● **What is expected**: Look below for the line with "The width and height of the screenshot is (402, 868)."; begin the copy there and stop after the line with "Task: Downvote the", keeping the text exact and the pictures out.

'''

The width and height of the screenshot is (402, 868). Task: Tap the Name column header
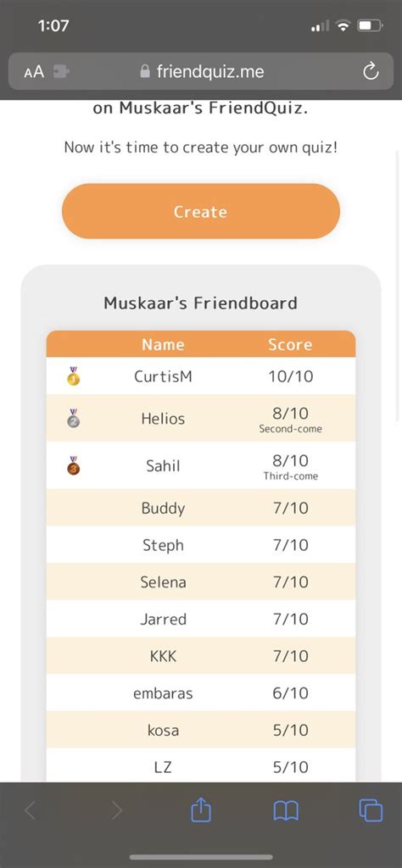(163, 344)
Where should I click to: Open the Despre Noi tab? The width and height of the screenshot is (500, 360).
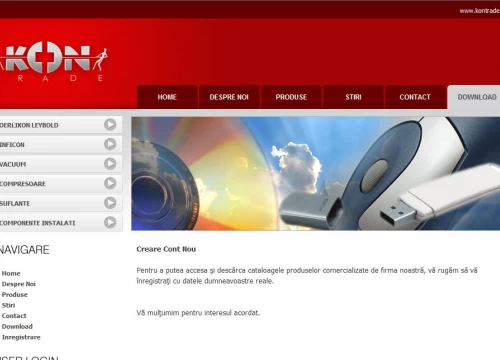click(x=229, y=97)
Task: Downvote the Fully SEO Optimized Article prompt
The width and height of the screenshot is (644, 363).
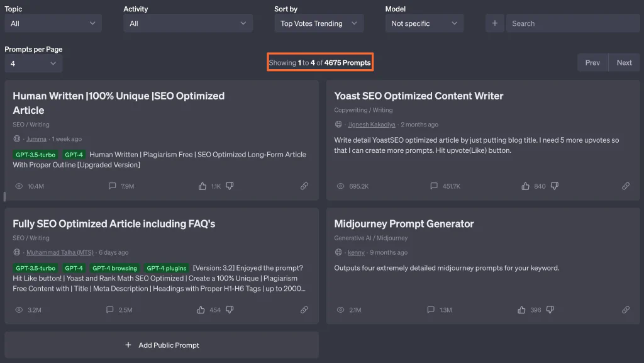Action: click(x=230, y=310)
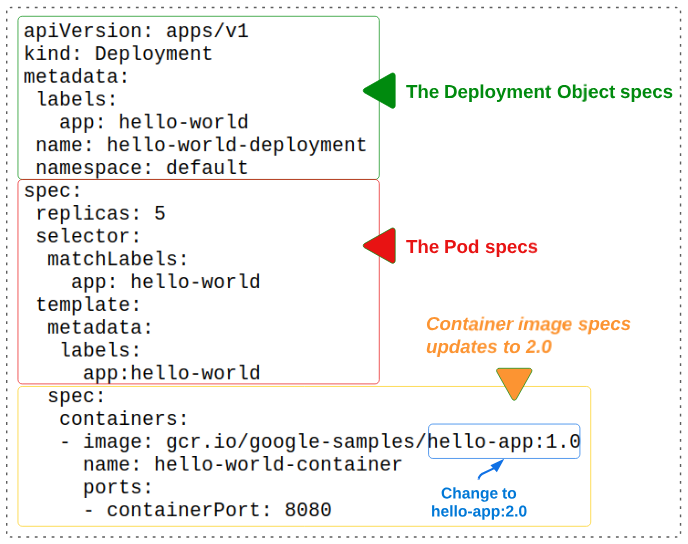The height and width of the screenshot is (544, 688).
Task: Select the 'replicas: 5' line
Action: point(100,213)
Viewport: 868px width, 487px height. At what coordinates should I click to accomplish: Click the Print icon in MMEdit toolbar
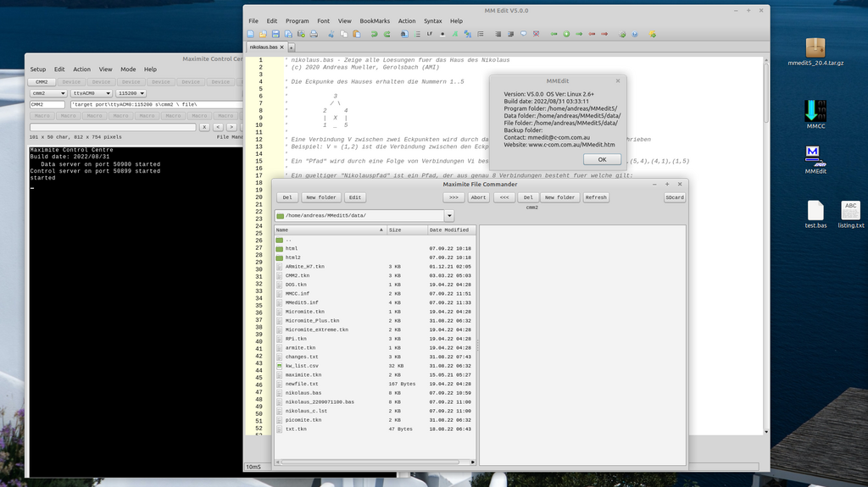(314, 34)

'''
'''

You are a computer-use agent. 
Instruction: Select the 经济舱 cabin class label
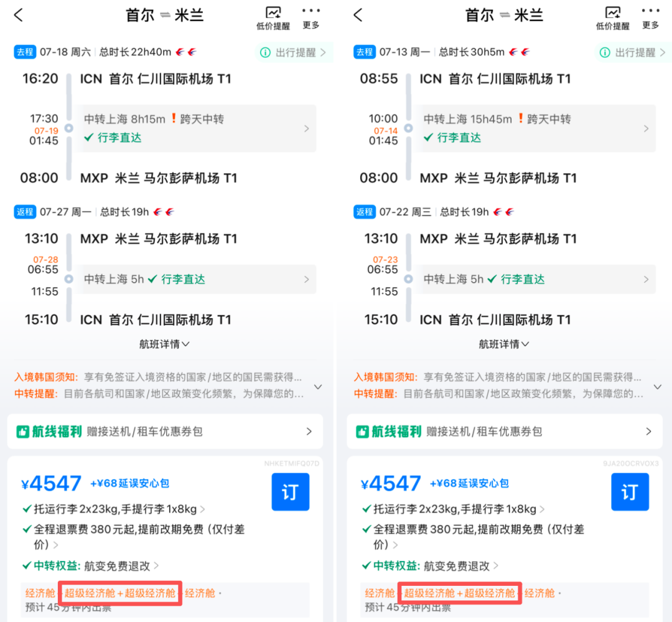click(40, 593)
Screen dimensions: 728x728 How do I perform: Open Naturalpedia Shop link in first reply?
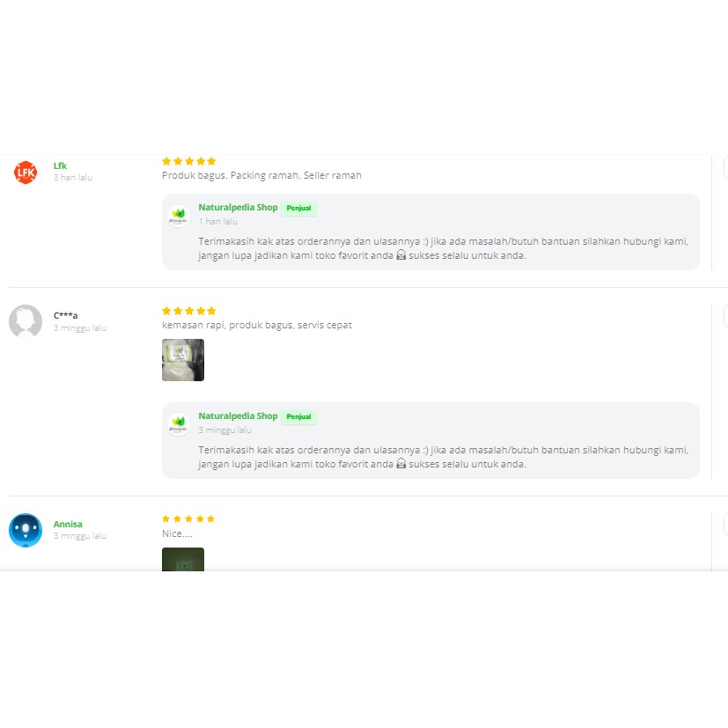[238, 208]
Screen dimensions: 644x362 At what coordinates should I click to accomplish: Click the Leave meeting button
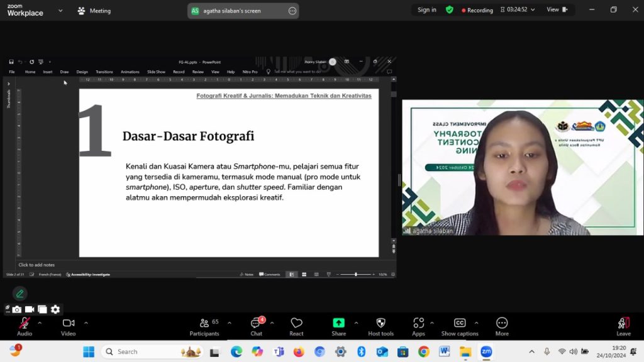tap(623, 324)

'''

● **Exercise answer**:
The width and height of the screenshot is (402, 868). Task: Tap the Name column header
(163, 344)
Where should I click to: Open the Despre Noi tab? The width and height of the screenshot is (500, 360).
click(x=229, y=97)
Task: Downvote the Fully SEO Optimized Article prompt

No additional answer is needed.